IBM scientists have set three new records in the realm of quantum computing, the company announced today at the Annual Physical Society meeting in Boston. Significant advances were achieved by the team in developing a quantum computing system that's stable enough to be scalable, bringing it one step closer to reality for practical computation.

We're certainly not all quantum physicists here, so we won't get into the nitty gritty, but essentially quantum computing allows for solving mathematical problems at speeds currently not possible by any other means. Based on quantum physics, quantum computing starts with the use of a qubit, unlike in traditional computing, which uses a bit. A bit can exist only in two possible states, "0" or "1". A qubit, however, has a third state known as superposition, where it can be both.

This may not seem like a huge deal, but mathematically, this makes a big difference in the amount of processing power. Quantum computers can work on millions of computations at once and many times faster than even the fastest supercomputers of today. This is especially helpful in the areas of encoding or decoding large numbers of sensitive data, searching databases of unstructured information, and in solving previously unsolvable mathematical problems.

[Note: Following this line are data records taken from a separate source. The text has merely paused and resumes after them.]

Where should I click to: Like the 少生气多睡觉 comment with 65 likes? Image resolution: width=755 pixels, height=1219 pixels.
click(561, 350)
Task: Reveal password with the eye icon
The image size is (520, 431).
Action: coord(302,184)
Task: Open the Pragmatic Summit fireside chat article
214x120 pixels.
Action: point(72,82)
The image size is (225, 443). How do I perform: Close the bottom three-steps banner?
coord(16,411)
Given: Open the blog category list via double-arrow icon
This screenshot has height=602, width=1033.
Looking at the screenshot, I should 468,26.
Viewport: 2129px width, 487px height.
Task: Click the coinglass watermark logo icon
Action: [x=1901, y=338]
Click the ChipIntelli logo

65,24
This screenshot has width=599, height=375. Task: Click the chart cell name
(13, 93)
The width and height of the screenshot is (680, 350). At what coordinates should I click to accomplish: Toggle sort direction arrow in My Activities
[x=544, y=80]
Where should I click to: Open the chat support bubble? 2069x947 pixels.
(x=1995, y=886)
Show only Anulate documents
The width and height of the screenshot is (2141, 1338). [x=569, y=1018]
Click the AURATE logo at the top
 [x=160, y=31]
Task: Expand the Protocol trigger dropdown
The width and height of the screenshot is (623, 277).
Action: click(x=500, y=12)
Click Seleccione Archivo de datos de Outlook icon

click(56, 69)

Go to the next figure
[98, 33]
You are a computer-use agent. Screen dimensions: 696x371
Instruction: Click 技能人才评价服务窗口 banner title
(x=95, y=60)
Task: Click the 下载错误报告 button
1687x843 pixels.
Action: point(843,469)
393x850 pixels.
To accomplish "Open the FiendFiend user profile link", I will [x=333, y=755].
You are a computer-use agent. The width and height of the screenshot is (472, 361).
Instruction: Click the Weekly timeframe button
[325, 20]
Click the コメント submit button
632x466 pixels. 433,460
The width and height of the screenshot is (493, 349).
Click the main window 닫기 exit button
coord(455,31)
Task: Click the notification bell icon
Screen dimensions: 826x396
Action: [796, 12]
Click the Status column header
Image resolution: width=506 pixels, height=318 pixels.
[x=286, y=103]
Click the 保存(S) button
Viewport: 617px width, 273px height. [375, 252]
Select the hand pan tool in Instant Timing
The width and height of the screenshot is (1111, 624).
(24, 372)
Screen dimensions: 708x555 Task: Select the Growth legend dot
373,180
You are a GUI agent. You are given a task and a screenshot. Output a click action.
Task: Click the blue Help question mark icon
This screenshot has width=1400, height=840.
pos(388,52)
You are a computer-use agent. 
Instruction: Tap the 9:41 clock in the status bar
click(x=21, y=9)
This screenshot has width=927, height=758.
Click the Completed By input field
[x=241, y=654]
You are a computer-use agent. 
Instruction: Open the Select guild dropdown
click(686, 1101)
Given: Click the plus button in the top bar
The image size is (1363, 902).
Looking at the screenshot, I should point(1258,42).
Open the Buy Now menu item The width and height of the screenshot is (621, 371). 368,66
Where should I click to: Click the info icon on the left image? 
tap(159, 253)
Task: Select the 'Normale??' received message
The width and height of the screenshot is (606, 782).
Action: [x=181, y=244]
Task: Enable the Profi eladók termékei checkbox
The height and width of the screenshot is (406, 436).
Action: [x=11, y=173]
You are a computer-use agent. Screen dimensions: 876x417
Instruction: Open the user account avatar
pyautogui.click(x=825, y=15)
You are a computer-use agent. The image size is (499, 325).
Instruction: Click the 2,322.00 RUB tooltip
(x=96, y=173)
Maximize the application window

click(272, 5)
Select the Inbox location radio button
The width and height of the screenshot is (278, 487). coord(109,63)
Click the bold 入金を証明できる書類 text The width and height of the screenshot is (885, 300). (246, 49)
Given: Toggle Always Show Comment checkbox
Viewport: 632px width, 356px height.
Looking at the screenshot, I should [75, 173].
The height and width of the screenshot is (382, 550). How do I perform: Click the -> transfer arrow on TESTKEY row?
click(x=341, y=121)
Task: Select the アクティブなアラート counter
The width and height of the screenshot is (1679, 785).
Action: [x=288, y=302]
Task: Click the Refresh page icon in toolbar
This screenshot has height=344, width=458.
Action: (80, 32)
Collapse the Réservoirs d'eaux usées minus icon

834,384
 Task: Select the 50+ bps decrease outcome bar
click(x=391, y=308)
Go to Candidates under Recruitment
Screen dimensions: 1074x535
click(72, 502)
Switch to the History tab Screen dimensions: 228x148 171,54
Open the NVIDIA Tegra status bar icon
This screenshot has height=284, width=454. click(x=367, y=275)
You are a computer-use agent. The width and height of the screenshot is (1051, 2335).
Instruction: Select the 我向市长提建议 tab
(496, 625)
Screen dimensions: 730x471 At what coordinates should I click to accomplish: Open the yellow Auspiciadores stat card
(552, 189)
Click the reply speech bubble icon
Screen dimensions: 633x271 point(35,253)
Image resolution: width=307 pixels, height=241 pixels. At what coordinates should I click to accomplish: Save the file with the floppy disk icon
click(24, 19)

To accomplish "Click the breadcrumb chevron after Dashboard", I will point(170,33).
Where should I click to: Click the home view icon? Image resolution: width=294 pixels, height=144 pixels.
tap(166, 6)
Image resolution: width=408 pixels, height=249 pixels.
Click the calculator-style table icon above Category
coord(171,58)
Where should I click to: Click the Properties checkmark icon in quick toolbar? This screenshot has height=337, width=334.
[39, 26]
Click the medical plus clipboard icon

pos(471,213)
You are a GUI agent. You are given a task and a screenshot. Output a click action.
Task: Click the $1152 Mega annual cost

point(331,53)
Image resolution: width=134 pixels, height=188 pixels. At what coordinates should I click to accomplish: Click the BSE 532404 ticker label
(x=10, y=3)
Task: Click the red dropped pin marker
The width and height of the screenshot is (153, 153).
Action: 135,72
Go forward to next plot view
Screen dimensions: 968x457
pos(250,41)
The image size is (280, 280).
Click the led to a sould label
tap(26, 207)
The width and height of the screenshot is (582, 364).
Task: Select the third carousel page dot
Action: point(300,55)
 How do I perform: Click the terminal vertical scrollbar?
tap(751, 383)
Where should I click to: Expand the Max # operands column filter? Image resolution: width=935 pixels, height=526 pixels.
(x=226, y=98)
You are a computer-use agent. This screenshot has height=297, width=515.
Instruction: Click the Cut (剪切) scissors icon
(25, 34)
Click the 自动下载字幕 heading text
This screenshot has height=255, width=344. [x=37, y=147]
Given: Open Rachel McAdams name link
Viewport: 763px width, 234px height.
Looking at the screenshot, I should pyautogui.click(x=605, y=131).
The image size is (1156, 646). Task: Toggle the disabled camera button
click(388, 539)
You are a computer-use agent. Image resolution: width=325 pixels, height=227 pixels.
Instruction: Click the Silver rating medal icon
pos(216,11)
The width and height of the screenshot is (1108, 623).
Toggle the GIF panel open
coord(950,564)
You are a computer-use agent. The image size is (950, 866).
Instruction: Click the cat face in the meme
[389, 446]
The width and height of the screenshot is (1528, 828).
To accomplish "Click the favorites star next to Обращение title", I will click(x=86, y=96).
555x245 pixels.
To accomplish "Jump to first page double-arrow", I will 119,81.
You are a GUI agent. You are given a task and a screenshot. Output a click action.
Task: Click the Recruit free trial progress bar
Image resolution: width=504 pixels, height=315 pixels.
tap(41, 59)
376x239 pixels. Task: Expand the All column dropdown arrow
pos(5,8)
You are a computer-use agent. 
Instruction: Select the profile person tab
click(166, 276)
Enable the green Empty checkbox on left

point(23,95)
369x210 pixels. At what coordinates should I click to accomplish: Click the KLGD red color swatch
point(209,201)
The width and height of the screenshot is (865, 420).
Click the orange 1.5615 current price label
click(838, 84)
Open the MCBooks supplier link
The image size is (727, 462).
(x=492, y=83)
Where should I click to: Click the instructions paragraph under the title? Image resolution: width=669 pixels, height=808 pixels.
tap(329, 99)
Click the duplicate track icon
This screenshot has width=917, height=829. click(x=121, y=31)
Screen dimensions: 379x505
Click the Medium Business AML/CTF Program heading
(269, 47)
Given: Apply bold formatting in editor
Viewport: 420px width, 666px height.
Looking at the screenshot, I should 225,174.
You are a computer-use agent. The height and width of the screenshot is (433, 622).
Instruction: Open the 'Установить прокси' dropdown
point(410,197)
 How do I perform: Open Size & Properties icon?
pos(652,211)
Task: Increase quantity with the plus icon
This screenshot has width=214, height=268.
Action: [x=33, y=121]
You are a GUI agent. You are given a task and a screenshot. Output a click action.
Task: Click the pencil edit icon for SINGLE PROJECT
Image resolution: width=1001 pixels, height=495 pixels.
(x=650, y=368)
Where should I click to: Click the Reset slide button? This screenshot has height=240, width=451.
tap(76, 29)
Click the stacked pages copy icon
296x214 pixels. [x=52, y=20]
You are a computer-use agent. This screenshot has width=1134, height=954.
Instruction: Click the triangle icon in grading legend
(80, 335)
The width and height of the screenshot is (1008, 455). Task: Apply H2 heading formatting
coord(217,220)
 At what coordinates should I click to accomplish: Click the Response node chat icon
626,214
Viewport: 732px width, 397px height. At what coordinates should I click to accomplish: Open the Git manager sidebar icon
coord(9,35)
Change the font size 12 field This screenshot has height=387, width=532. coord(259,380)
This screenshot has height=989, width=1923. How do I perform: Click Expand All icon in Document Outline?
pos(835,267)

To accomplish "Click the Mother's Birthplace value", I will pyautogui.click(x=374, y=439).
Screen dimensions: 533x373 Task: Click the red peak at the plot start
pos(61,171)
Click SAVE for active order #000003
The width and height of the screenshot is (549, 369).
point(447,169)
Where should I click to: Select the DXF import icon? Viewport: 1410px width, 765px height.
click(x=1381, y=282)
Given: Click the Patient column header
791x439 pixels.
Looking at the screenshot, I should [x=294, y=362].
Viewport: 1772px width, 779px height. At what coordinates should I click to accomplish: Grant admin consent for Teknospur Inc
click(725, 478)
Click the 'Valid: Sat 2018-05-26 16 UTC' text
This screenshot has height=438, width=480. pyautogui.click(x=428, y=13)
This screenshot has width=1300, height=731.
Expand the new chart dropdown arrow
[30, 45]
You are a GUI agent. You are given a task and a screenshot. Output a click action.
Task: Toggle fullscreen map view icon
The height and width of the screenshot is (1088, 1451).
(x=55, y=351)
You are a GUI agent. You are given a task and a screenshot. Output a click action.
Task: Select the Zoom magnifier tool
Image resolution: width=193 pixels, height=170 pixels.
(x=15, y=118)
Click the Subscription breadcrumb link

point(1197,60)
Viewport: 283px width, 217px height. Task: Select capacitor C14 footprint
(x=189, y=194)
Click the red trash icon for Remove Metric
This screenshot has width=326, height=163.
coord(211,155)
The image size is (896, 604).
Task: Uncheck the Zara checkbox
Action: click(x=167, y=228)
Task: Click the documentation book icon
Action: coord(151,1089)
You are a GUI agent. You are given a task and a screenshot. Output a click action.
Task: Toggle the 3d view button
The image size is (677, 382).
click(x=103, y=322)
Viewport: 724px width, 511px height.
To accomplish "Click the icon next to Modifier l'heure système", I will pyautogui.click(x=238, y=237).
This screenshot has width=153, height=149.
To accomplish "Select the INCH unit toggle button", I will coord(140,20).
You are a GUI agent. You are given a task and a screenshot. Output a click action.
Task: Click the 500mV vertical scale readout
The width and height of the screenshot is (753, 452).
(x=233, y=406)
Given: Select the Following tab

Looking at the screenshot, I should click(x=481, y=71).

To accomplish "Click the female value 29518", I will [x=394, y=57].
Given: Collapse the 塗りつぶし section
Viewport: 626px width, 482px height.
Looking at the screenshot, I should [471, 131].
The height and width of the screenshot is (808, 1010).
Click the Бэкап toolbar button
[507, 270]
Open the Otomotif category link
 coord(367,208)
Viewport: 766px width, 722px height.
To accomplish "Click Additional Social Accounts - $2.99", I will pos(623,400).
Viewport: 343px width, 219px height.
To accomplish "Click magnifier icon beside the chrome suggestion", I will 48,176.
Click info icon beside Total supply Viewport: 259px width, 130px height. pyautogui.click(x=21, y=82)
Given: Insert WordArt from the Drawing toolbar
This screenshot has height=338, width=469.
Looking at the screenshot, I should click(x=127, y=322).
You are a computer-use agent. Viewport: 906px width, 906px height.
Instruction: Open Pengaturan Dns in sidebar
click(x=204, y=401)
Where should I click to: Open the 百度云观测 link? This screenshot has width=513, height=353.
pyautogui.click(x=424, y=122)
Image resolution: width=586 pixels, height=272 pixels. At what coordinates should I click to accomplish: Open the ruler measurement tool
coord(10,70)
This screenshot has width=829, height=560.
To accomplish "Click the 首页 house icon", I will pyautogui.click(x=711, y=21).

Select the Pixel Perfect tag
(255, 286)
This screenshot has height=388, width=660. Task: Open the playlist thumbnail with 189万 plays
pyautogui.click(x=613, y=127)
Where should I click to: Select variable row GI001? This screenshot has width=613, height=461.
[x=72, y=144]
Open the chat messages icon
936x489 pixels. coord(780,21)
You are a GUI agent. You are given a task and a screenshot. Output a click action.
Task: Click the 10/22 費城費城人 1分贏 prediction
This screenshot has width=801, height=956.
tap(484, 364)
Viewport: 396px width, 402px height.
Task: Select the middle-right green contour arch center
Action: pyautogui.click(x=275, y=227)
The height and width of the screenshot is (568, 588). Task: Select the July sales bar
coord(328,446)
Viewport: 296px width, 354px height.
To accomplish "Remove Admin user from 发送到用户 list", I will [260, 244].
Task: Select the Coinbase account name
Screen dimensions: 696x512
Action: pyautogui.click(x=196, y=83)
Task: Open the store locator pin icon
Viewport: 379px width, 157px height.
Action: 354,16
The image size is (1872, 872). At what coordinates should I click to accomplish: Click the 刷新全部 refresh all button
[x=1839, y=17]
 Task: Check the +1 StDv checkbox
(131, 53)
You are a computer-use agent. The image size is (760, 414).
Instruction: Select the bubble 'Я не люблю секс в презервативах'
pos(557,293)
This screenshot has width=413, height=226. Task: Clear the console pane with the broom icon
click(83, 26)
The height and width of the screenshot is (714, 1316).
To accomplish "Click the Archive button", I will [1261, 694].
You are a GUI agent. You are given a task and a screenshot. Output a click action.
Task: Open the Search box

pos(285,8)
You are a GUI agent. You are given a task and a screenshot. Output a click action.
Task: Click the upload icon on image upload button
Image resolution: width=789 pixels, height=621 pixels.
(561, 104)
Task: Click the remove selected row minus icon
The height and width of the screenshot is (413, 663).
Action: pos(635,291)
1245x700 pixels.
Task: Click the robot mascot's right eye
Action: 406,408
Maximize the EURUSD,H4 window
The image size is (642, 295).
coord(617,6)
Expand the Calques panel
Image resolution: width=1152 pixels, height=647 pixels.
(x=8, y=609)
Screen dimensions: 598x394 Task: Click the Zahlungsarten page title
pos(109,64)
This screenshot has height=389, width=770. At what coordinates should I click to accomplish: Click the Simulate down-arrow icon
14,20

However, qubits always had an issue of decoherence during the superposition state, where interference from other parts of the computer can cause it to switch to state 0. Hence, in order for quantum computing to become useful and scalable, methods must be devised to keep qubits coherenet for long enough so that error-correction techniques can prevent inaccurate computation due to decoherence.

The IBM team has developed a superconducting qubit or a 3D qubit that can sustain coherence for up to 100 microseconds, which is two to four times longer than previous records and approaches the threshold for effective error correction. This stable 3D qubit could potentially be scaled up to hundreds or thousands of qubits, exponentially increasing the processing power.